Back to my analogy to video games. I was playing a racing game, and at first, it seemed like there was little I could do to beat the computer players. The racing tracks were too hard, the computer players were too good. There was too much chance involved. Then, as I continued to play, I became a little better. Energized by the awareness of this, I played more, and got even better. After a while, I beat the game.
How did I know that I would get better? It certainly seemed like I was failing at first. The answer is that there were rapid cycles of practice and feedback. I got information about how I was doing.
How does beating a video game apply to the 3 principles that listed above?
The first is easy; I had to complete levels of the game that incrementally led to my winning the game. I clearly knew what it took to win the game. Each level that I won was not only a discrete step towards winning, but it was a test of my ability to progress to the end goal. I see a parallel here to having stories represent cohesive unit of valuable functionality or features.
The second is also somewhat easy; I wanted to win. I enjoyed playing the game. It was stimulating and rewarding enough for me to continue trying to win. However, I think it’s important to note that a large part of the reason that I maintained motivation was that I knew I was getting better, and I knew that the end goal was achievable. If I can’t win a game, I lose interest. If I were forced to play a game that I felt was losing, I would also lose motivation, even if you were paying me to play the game. This is reminiscent of a project death march.
The third point is perhaps the most relevant to this blog post. There would be no way to know if I was capable of winning the game without short, achievable, and valuable cycles that informed me of my progress. Not all games can be won. If you were to have me play a computerized chess game meant to compete with a chess grand master, I may never win, even if I play for years.
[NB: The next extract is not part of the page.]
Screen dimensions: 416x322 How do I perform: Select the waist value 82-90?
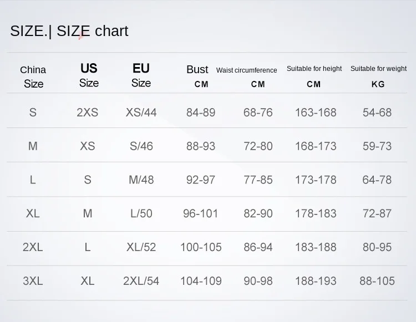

A difficult part of a project is determining if the people of the project have the ability to win the game. There are many reasons why the game is setup such that it can’t be won. It’s not just whether the people involved aren’t capable (wrong skill sets, insufficient experience, etc), it’s often because the structure of the project impedes success and/or the scope is too large.
I have a lot more to say on this topic. I think that the game theory analogy is very applicable to software development, and organizational behavior in general. I think that there is a fundamental project management question; How does one form a group of people to achieve any endeavor? The general answer to this question is applicable to software development as well.